A spinoff from the University of Michigan, Sakti3 has now garnered $50 million in funding to date, having taken on a little over $11 million over two rounds back in 2010, in addition to a $2 million Series A in 2009, a previously unannounced $14 million Series B-1 in 2012, and a $3 million grant.
For Dyson, this deal represents one of the first investments to emerge from the $2.3 billion fund it set aside last year to plow into so-called “future technologies,” as it looks to bring 100 machines in four new portfolios to market in the next four years.
The deal makes a lot of sense, and digging a little deeper into the details of the funding reveals that a development agreement is also in place to help commercialize Sakti3’s batteries. In other words, Dyson wants to use Sakti3’s technology in future machines.
“Sakti3 has achieved leaps in performance which current battery technology simply can’t,” explains James Dyson, founder and chief engineer at Dyson, in a press release. “It’s these fundamental technologies – batteries, motors – that allow machines to work properly.”
This is similar to General Motors’ previous investments in Sakti3, with the long-term plan very much to introduce solid-state batteries into its cars. Given Sakti3’s still in development mode, however, it could be a few years before we see the fruits of its labor out in the wild — Dyson will be the first company to take the battery technology to market, however.
“It was quite an honor for us to be approached by Dyson, precisely because they wanted what we did – much, much better batteries,” says Ann Marie Sastry, founder and CEO of Sakti3. “The truth is, there is a great deal of knowledge and passion on both sides, and Dyson’s engineering team has the capability and the track record to scale up new ideas and make them a commercial reality.”
(Solid) state of play
“Solid state” is perhaps better known from the storage realm, with the likes of USB flash drives using the technology to create faster, more reliable storage devices — they contain no mechanical or moving parts.
Solid-state batteries, on the other hand, are still lithium-ion (li-ion) based (like traditional batteries) but contain solid lithium electrodes rather than flammable liquid. This allows them to retain more energy, and Sakti3 claims to offer the highest energy density to date. In other words, more power can be squeezed into a smaller space.
Dyson already uses li-ion batteries in some of its contraptions, including its cordless vacuum cleaners. Now, it wants to help innovate on the batteries themselves, which could have ramifications for the portability of its products, as well as improving charge times and capacity.
There has been a flurry of activity in the battery space in recent times, and it’s an area that could offer significant rewards for whoever can crack the nut and pack the biggest punch into as small a space as possible.
A few months back, Samsung led a $17 million investment round into Seeo to help build better batteries for electric cars, and shortly after acquired the battery business from Canadian company Magna International.

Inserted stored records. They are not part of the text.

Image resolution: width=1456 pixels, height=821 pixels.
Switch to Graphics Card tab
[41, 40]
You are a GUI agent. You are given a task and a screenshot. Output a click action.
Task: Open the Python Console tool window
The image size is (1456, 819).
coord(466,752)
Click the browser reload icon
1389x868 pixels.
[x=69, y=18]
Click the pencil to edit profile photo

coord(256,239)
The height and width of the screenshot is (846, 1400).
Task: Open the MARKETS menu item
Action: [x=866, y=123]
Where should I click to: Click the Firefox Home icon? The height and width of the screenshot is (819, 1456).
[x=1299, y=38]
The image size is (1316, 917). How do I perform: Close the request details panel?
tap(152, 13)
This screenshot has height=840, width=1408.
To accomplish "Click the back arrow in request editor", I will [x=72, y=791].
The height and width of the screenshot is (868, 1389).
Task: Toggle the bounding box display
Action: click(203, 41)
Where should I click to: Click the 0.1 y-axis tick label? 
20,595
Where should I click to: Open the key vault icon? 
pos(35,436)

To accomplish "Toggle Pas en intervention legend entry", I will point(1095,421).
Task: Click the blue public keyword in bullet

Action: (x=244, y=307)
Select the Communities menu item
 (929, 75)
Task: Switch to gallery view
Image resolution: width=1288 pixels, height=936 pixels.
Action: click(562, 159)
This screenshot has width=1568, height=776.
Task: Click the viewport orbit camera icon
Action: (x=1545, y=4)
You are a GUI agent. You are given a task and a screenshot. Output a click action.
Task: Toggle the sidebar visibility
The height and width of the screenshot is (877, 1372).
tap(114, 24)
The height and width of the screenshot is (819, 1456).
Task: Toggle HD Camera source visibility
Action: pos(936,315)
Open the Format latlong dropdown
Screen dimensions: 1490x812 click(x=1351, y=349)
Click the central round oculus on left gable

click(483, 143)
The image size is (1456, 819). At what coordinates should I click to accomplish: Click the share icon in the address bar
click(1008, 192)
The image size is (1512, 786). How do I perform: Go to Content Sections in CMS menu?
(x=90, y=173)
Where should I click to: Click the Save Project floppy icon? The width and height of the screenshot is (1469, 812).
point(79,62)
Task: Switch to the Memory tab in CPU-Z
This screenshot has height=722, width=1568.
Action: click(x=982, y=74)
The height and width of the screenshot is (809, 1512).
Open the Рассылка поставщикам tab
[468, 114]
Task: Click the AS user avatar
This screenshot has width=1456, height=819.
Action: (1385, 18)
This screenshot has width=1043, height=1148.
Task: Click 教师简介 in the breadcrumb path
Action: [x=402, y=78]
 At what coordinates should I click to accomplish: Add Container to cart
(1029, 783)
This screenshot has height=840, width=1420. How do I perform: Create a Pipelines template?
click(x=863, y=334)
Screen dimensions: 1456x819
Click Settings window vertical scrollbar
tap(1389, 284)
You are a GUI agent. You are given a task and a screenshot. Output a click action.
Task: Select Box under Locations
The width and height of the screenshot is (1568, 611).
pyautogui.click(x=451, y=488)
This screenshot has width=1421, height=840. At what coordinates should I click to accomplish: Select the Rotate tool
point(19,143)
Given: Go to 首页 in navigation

Elsewhere, Microsoft cofounder Bill Gates has invested in at least three energy storage companies, while Warren Buffett acquired Duracell in a $4.7 billion deal back in November.
James Dyson made a household name of himself in Britain 22 years ago, after launching the world’s first mass-produced bagless vacuum cleaners. Today, his company claims 2,000 scientists and engineers working on future-gazing products in conjunction with universities, and it holds 3,000 patents covering 500 contraptions. In addition to its $2 billion-plus “future technologies” fund, Dyson has also put aside $408 million to grow its research and development (R&D) site in England.
Last February, Dyson made a $8.2 million investment in a robotics lab with the Imperial College of London, to help develop robotic cleaners. The Dyson Robotics Laboratory is focusing on computer vision programs that help robots navigate in real-world conditions.